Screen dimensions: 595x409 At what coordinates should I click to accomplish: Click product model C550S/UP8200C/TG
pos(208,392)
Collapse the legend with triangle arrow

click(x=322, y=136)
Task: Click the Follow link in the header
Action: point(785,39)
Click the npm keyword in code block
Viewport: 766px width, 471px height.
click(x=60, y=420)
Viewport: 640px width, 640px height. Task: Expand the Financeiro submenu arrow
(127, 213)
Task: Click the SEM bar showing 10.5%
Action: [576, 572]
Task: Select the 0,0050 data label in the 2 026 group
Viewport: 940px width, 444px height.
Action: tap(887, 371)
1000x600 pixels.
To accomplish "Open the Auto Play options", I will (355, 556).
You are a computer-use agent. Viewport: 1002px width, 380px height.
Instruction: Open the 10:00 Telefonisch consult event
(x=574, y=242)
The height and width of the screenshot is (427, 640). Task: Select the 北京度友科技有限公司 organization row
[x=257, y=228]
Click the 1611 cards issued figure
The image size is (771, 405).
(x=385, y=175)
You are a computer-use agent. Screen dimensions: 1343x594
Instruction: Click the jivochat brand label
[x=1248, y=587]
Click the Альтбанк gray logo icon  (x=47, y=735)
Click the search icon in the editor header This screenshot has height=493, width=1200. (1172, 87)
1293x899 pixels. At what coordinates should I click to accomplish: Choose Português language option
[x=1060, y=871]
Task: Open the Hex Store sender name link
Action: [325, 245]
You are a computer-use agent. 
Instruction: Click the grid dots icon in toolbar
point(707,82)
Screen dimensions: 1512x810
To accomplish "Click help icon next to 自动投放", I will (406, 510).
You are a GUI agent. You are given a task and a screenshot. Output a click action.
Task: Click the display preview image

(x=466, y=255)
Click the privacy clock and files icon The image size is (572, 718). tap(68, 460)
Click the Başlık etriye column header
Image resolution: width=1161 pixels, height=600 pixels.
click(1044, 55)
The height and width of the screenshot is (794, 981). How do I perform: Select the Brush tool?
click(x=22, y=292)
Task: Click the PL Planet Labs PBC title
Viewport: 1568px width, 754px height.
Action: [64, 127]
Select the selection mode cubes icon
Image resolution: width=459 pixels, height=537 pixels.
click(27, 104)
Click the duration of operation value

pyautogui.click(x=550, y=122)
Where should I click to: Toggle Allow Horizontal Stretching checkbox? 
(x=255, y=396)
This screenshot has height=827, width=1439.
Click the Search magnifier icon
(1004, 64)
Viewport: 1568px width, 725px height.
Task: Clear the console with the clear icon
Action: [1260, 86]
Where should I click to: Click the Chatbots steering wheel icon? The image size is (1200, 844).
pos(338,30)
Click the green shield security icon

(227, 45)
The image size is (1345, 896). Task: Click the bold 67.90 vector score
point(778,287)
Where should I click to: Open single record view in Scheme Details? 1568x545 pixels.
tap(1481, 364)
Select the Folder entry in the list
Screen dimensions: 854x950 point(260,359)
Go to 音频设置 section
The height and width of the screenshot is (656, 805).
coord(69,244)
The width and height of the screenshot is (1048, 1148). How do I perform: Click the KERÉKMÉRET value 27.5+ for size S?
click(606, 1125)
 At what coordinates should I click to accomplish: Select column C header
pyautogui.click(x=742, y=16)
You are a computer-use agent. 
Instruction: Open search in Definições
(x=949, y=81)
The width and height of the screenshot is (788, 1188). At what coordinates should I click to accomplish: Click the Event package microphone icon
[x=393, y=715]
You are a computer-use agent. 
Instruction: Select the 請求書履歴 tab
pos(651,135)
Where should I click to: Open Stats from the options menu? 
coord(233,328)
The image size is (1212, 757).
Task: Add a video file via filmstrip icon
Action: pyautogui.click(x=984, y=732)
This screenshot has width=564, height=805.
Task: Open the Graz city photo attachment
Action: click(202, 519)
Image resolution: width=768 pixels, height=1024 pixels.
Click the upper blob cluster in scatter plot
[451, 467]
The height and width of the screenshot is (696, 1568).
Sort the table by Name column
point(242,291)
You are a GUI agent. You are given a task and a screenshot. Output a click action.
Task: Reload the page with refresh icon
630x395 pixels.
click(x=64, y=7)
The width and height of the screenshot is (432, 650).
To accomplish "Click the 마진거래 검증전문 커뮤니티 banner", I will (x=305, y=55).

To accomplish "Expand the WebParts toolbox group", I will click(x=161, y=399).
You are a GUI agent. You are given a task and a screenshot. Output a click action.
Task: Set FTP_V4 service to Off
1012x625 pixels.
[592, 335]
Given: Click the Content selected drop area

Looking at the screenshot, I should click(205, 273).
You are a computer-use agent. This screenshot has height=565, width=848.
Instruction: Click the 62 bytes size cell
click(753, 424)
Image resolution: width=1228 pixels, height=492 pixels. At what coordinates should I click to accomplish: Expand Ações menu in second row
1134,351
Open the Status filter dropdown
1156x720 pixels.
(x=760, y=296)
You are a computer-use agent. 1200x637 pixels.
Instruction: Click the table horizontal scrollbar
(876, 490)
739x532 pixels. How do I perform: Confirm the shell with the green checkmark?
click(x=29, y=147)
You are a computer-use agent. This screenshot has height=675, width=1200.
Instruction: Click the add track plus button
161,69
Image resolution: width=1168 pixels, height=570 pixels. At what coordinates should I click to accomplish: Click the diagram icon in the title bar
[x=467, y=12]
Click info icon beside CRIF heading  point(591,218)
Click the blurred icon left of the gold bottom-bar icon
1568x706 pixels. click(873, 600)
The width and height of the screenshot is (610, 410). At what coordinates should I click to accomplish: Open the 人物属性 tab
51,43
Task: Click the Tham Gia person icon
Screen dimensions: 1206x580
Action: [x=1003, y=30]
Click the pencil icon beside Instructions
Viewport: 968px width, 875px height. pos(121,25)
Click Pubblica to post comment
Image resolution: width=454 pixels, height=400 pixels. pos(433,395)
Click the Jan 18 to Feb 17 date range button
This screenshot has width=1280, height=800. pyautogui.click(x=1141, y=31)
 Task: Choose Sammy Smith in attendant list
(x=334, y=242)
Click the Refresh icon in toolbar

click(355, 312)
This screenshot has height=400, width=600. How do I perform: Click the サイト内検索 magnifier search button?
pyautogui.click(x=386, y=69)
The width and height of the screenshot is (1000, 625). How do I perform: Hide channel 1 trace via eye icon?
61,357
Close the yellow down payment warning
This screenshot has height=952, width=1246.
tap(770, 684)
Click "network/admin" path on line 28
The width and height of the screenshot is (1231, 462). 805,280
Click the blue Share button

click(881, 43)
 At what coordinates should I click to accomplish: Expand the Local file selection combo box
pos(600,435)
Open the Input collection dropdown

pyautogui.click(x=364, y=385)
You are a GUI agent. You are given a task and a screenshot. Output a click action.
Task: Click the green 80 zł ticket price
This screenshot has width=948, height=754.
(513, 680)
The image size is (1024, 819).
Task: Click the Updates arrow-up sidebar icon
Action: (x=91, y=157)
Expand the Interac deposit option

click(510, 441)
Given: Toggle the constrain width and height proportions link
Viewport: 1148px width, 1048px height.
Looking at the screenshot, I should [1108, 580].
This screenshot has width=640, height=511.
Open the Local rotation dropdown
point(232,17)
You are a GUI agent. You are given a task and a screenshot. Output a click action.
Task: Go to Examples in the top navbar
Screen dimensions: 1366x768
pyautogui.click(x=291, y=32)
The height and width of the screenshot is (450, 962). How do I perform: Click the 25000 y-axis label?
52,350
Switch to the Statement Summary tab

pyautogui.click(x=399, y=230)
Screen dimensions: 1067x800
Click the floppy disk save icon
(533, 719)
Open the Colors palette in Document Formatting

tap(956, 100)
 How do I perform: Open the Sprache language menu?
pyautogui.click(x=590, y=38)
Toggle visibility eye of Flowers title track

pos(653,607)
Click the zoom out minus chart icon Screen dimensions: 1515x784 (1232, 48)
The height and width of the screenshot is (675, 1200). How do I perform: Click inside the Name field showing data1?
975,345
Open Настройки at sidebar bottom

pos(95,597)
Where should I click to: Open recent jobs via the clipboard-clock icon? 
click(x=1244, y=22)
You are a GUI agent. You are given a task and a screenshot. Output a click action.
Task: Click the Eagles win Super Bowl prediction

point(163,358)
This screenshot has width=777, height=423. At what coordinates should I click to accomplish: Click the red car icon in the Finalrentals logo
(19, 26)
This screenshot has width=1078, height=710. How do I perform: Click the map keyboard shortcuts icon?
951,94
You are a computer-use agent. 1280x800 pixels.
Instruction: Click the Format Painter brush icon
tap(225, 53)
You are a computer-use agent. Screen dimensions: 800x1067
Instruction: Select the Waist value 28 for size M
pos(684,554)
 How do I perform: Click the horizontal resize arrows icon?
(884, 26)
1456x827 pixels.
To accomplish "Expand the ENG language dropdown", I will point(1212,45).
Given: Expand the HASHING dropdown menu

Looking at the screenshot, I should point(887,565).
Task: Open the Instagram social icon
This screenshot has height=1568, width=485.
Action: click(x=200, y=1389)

_____

**WHAT YOU NEED TO DO**
The answer consists of the line holding "Instruction: Click the Format" and every line after it up to the end of the records, word for word.

**SOLUTION TO THIS PROBLEM**
Instruction: Click the Format Painter brush icon
tap(225, 53)
You are a computer-use agent. Screen dimensions: 800x1067
Instruction: Select the Waist value 28 for size M
pos(684,554)
 How do I perform: Click the horizontal resize arrows icon?
(884, 26)
1456x827 pixels.
To accomplish "Expand the ENG language dropdown", I will point(1212,45).
Given: Expand the HASHING dropdown menu

Looking at the screenshot, I should point(887,565).
Task: Open the Instagram social icon
This screenshot has height=1568, width=485.
Action: click(x=200, y=1389)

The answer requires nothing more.